MVC meet H-MVC – Hierarchical MVC Saving Flex’s Application State to a Database
Feb 22

For those planning to load a Flex module into your AIR application from a remote server: take a look at this post before beating your head against the wall with this ambiguous error message Error: Unable to load style(SWF is not a loadable module).

Basically, loaded SWF’s are not allowed to be in the same security domain as your AIR app. Since modules and external styles loaded using StyleManager.loadStyleDeclaration() try to load themselves into the current security domain, an error will be thrown. The only workaround it appears is to bundle those modules with your application when it’s downloaded. Any new modules you want to add to you app at a later time can be downloaded using AIR’s update API via Updater.update().

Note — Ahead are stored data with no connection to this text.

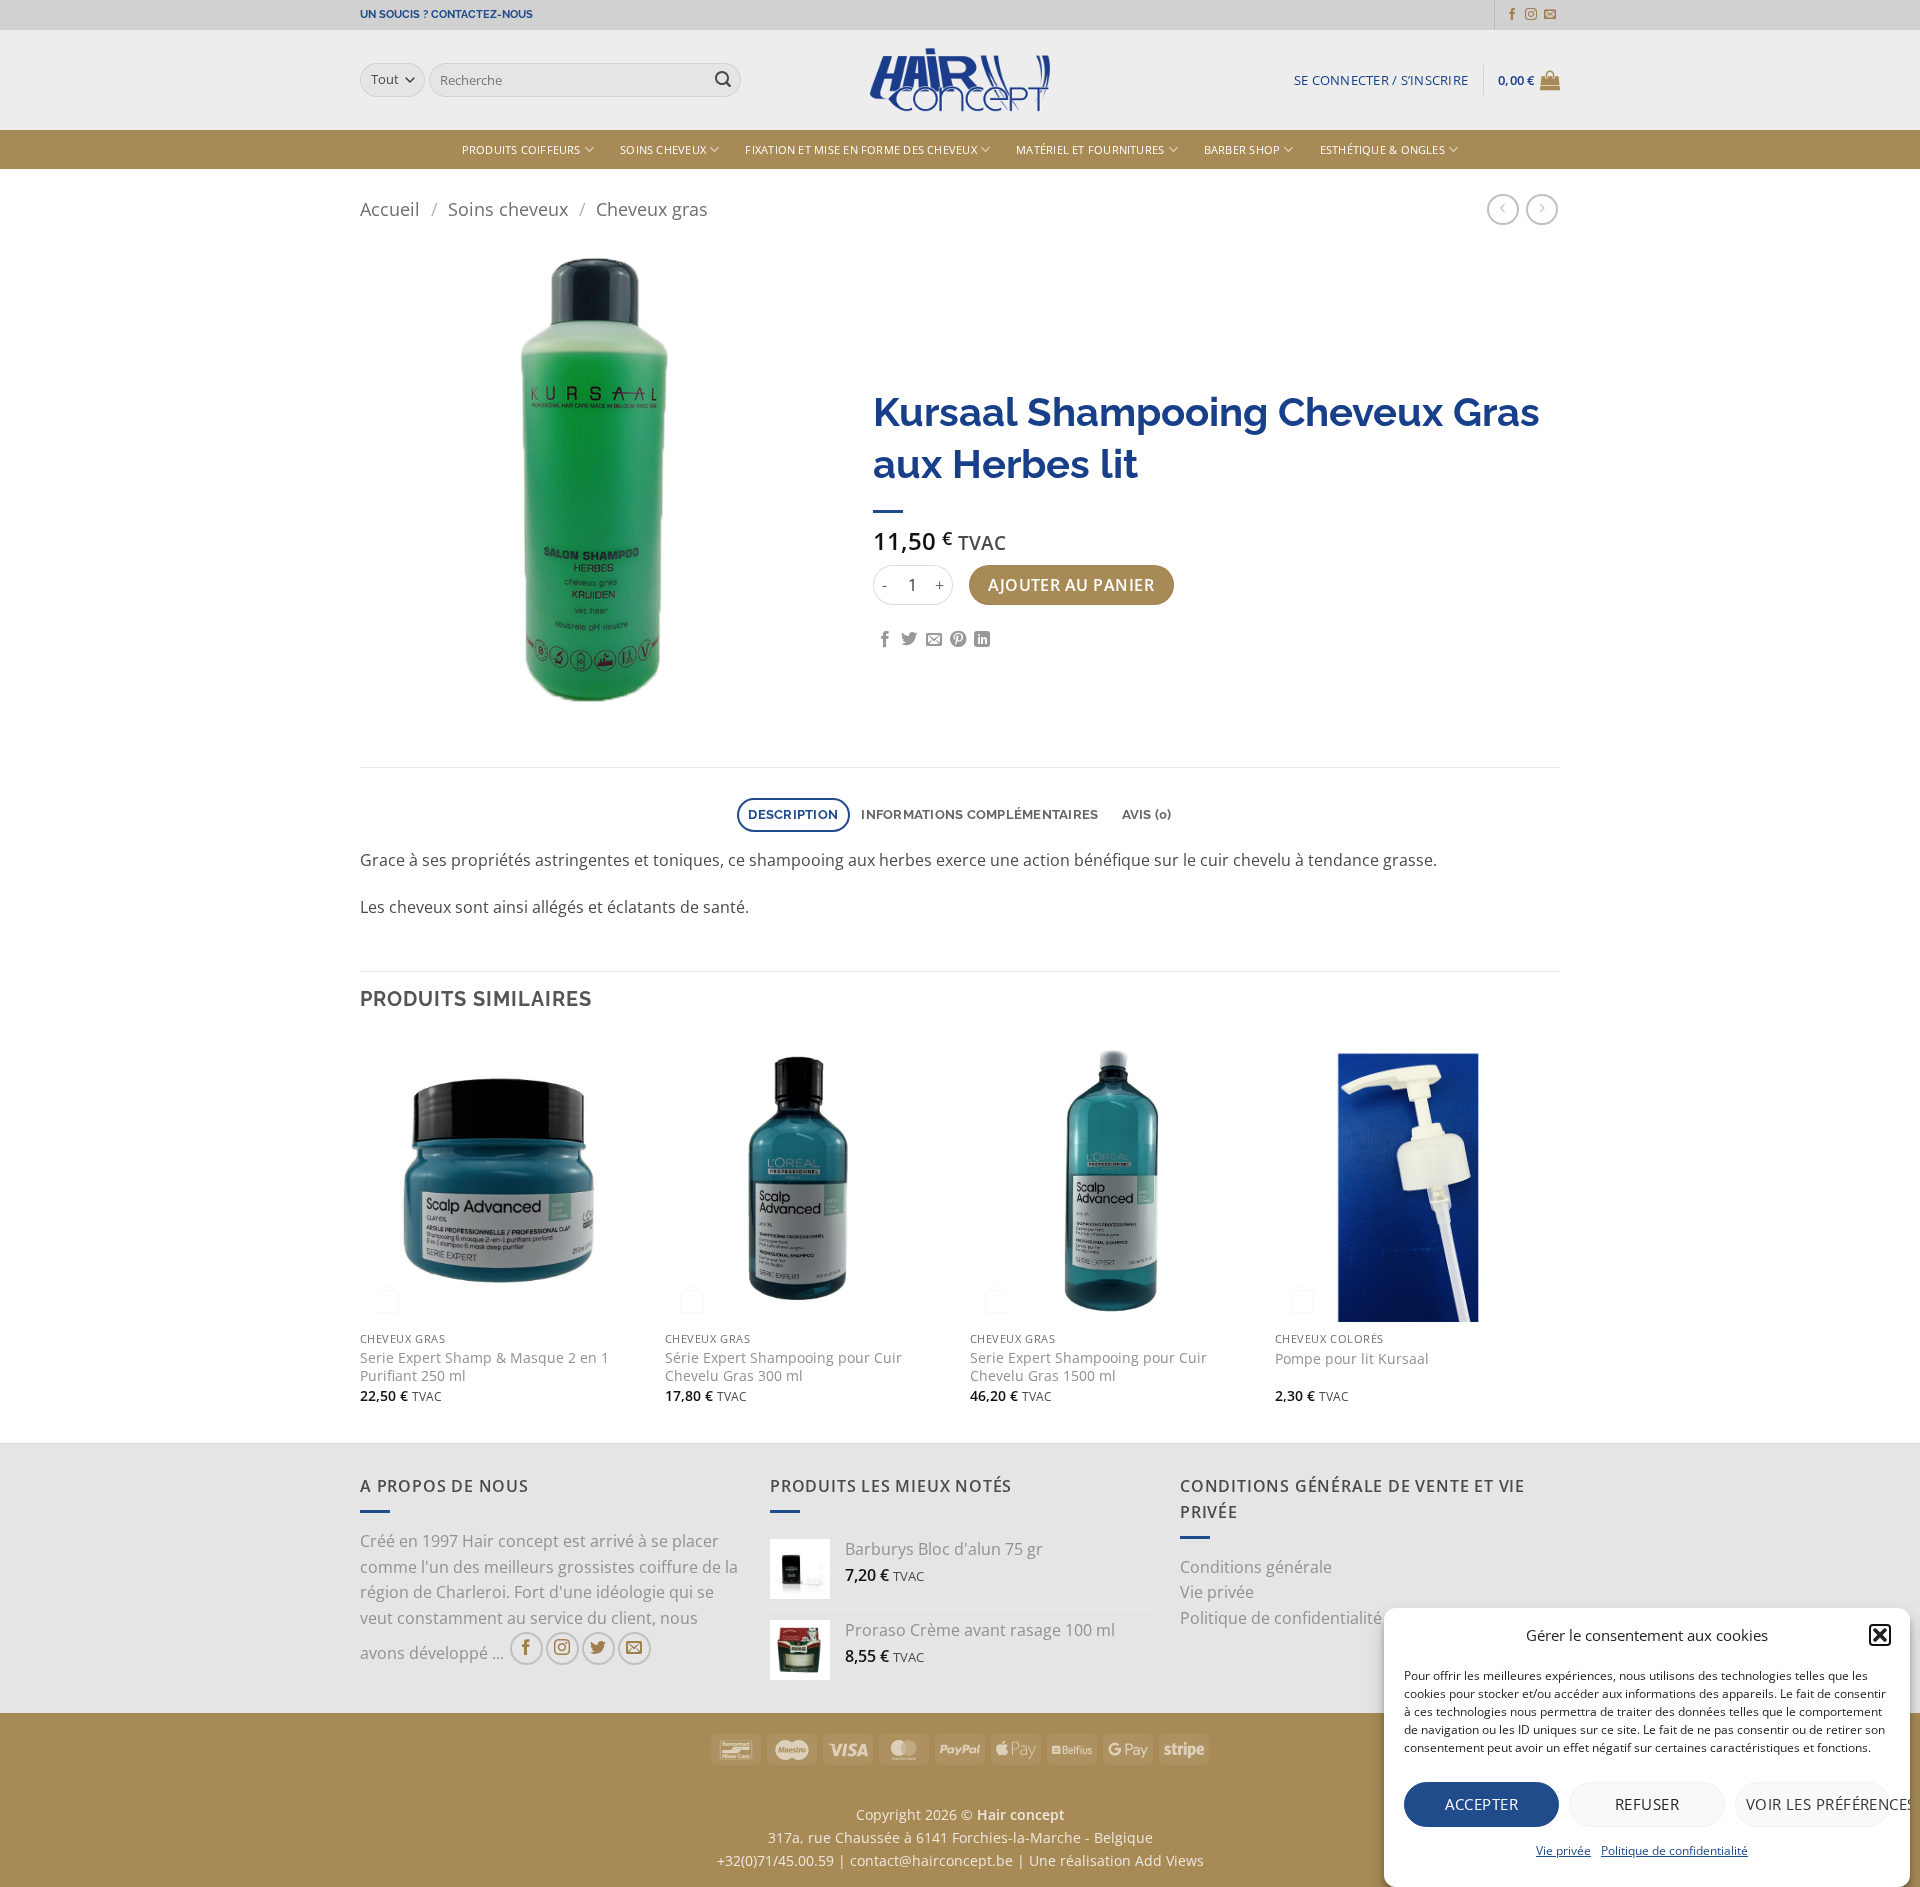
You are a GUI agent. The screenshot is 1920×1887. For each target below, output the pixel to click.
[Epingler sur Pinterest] (958, 640)
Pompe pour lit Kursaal (1352, 1359)
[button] (1880, 1635)
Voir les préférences (1818, 1804)
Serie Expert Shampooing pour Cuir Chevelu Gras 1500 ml (1088, 1367)
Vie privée (1563, 1850)
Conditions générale (1256, 1567)
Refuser (1647, 1804)
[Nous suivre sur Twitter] (598, 1648)
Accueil (390, 208)
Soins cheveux (663, 149)
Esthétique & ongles (1382, 149)
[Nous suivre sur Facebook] (1512, 15)
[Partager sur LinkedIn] (982, 640)
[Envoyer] (723, 80)
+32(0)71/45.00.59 (775, 1860)
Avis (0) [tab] (1147, 814)
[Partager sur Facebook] (885, 640)
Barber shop (1242, 149)
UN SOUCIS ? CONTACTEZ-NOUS (446, 14)
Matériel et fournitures (1090, 149)
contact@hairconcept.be (931, 1860)
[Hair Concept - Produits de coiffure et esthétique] (960, 80)
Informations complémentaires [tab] (979, 814)
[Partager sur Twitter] (909, 640)
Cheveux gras (652, 208)
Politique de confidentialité (1674, 1850)
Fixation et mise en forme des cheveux (860, 149)
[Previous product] (1541, 209)
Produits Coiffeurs (521, 149)
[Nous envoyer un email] (1550, 15)
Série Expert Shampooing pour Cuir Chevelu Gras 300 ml (783, 1367)
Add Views (1169, 1860)
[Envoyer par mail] (934, 640)
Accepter (1481, 1804)
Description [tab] (793, 814)
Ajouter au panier (1071, 585)
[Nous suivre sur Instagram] (1531, 15)
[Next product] (1502, 209)
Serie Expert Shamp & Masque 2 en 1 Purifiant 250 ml (484, 1367)
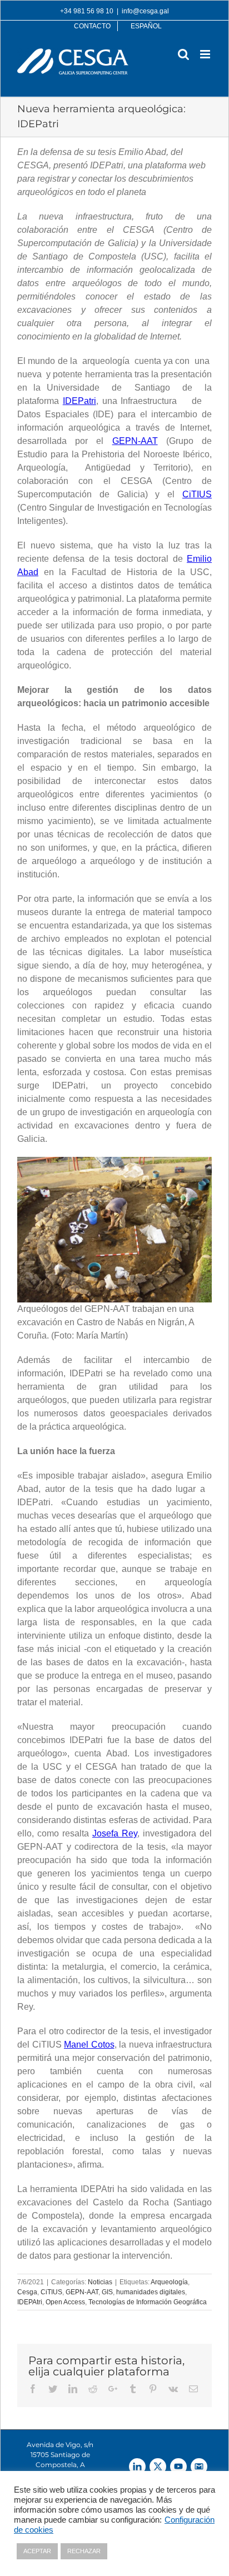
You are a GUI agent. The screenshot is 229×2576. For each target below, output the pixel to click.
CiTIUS (197, 494)
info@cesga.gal (145, 11)
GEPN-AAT (135, 441)
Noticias (100, 2282)
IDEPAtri (29, 2302)
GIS (107, 2292)
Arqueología (169, 2282)
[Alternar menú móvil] (206, 54)
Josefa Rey (114, 1833)
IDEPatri (79, 401)
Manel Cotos (89, 2044)
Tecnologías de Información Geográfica (147, 2302)
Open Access (65, 2302)
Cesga (27, 2292)
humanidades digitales (150, 2292)
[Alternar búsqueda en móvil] (183, 54)
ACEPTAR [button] (37, 2551)
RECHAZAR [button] (84, 2551)
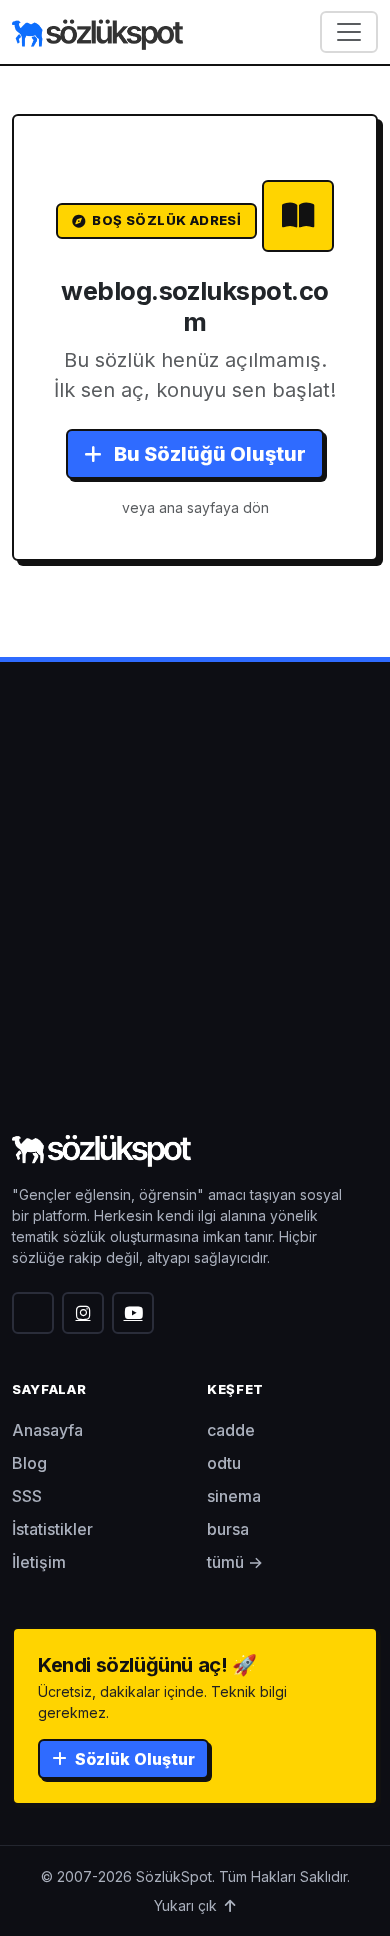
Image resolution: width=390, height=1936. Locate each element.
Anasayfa (47, 1430)
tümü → (235, 1562)
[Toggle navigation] (349, 32)
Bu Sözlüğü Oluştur (208, 454)
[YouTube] (133, 1313)
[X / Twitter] (33, 1313)
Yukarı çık (187, 1905)
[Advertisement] (195, 923)
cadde (231, 1430)
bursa (228, 1529)
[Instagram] (83, 1313)
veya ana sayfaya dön (195, 507)
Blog (29, 1463)
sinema (234, 1496)
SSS (27, 1496)
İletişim (39, 1562)
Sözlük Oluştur (133, 1759)
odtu (224, 1463)
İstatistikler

4 Responses to “Loading Modules/Runtime CSS into an AIR App”

  1. tim Says:

    Hi,

    Have you also considered downloading the swf as a binary from the air app and then access it locally via SWFLoader? I am currently doing some research on this for one of our customers. It seems to work (at the first sight).

    Have a nice day!

    Tim

  2. dschultz Says:

    Haven’t tried that yet. But I think I’m going to take the Updater approach. I figure since it’s an AIR up, the user shouldn’t have to download anything unless there’s an update.

  3. Lanny Says:

    Thanks for the post. I ran into this exact issue today, and Tim’s comment was the tip I needed to make it work. Note that modules have an internal Loader process, so in order to make this work, you need to copy the ModuleLoader class to your application and change the Loader to a URLStream/LoadBytes instead. Its a bit convoluted, but it does work.

  4. Lanny Says:

    Sorry, mx.modules.ModuleManager class.